Stored data entries:
┏━━

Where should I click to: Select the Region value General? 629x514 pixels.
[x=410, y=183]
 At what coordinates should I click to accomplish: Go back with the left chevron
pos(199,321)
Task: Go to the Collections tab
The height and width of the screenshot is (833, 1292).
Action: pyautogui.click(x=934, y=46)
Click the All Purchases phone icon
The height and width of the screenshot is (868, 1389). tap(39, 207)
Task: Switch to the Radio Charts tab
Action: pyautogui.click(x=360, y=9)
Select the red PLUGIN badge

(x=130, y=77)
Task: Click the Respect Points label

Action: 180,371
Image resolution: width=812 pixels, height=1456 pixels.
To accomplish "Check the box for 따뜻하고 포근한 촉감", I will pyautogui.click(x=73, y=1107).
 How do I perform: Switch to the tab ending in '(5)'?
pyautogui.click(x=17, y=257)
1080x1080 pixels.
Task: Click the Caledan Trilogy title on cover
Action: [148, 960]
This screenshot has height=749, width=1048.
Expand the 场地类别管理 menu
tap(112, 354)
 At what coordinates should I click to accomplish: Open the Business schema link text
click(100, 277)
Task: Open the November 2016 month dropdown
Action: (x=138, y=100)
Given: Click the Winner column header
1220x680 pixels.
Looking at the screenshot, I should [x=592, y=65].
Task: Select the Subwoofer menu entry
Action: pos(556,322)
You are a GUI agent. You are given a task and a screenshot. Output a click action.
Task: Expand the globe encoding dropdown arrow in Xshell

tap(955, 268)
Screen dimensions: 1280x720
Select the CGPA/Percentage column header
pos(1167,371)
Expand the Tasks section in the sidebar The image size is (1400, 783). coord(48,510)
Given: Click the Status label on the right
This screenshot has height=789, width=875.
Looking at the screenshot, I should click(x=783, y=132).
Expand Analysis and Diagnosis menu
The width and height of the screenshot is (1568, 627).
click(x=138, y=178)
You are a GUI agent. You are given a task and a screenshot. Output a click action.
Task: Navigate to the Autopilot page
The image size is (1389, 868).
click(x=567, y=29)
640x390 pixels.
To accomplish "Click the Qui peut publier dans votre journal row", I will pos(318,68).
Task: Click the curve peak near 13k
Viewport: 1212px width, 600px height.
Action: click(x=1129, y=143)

┗━━

In the data above, retype exactly and only the lines between the one holding "1220x680 pixels." and the one holding "Given: Click the Status label on the right", inclusive.

1220x680 pixels.
Looking at the screenshot, I should [x=592, y=65].
Task: Select the Subwoofer menu entry
Action: pos(556,322)
You are a GUI agent. You are given a task and a screenshot. Output a click action.
Task: Expand the globe encoding dropdown arrow in Xshell

tap(955, 268)
Screen dimensions: 1280x720
Select the CGPA/Percentage column header
pos(1167,371)
Expand the Tasks section in the sidebar The image size is (1400, 783). coord(48,510)
Given: Click the Status label on the right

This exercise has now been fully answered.